_WHAT IS NEEDED_: Gather each line in the entries that includes the string "checkmark".

*** Opening of RECORDS ***

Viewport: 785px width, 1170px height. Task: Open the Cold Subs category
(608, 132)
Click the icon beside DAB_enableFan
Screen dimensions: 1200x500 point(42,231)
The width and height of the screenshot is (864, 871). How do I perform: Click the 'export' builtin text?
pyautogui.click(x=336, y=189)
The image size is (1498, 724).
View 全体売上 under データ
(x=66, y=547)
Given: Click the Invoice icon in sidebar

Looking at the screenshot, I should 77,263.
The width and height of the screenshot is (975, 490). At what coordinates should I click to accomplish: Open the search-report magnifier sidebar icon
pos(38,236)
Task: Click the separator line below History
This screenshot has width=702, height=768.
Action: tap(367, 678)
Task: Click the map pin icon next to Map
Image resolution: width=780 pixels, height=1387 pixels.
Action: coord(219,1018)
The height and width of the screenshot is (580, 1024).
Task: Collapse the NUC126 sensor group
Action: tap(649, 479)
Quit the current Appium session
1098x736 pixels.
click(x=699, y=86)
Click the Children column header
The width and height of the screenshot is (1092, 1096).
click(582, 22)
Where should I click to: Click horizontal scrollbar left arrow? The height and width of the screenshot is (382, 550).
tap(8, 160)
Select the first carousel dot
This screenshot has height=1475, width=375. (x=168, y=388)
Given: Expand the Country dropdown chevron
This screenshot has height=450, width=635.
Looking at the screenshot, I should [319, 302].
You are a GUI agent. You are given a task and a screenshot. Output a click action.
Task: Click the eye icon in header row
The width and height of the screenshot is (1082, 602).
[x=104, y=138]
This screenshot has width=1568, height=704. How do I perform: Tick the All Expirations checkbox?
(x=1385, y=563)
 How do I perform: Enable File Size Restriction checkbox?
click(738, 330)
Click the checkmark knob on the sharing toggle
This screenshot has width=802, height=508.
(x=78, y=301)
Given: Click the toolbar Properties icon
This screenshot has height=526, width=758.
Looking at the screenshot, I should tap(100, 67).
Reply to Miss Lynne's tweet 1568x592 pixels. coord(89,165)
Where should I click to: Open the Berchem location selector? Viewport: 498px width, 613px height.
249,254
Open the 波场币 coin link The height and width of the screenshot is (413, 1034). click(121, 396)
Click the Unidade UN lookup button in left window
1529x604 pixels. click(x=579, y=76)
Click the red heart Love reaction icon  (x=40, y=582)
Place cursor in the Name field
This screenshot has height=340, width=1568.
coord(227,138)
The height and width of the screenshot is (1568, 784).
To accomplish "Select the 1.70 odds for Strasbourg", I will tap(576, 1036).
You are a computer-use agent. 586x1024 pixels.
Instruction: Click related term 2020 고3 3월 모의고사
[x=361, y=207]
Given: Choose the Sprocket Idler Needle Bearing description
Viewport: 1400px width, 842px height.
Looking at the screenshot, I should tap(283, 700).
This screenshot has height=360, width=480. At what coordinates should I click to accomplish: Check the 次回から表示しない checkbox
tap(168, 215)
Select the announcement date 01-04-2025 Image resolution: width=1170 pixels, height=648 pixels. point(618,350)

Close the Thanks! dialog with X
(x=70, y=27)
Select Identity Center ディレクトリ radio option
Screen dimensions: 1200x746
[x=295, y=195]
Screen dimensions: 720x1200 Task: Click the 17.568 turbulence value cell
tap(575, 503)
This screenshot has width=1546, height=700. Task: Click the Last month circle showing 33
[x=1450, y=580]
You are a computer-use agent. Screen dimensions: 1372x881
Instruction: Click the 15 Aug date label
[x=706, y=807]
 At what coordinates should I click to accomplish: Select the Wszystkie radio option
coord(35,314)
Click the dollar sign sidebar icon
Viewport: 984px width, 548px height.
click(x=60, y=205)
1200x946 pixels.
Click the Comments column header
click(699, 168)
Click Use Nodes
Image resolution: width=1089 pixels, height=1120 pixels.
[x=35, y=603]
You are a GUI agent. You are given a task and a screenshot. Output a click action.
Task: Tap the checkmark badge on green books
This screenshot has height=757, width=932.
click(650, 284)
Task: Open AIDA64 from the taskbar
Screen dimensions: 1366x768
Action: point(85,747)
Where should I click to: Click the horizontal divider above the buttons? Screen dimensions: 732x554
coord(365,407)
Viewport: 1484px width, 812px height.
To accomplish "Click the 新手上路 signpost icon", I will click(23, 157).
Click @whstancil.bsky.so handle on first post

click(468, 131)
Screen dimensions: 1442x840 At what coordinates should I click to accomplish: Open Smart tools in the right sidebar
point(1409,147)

*** Close of RECORDS ***

_OUTPUT BELOW_:
Click the checkmark knob on the sharing toggle
Task: Tap the checkmark badge on green books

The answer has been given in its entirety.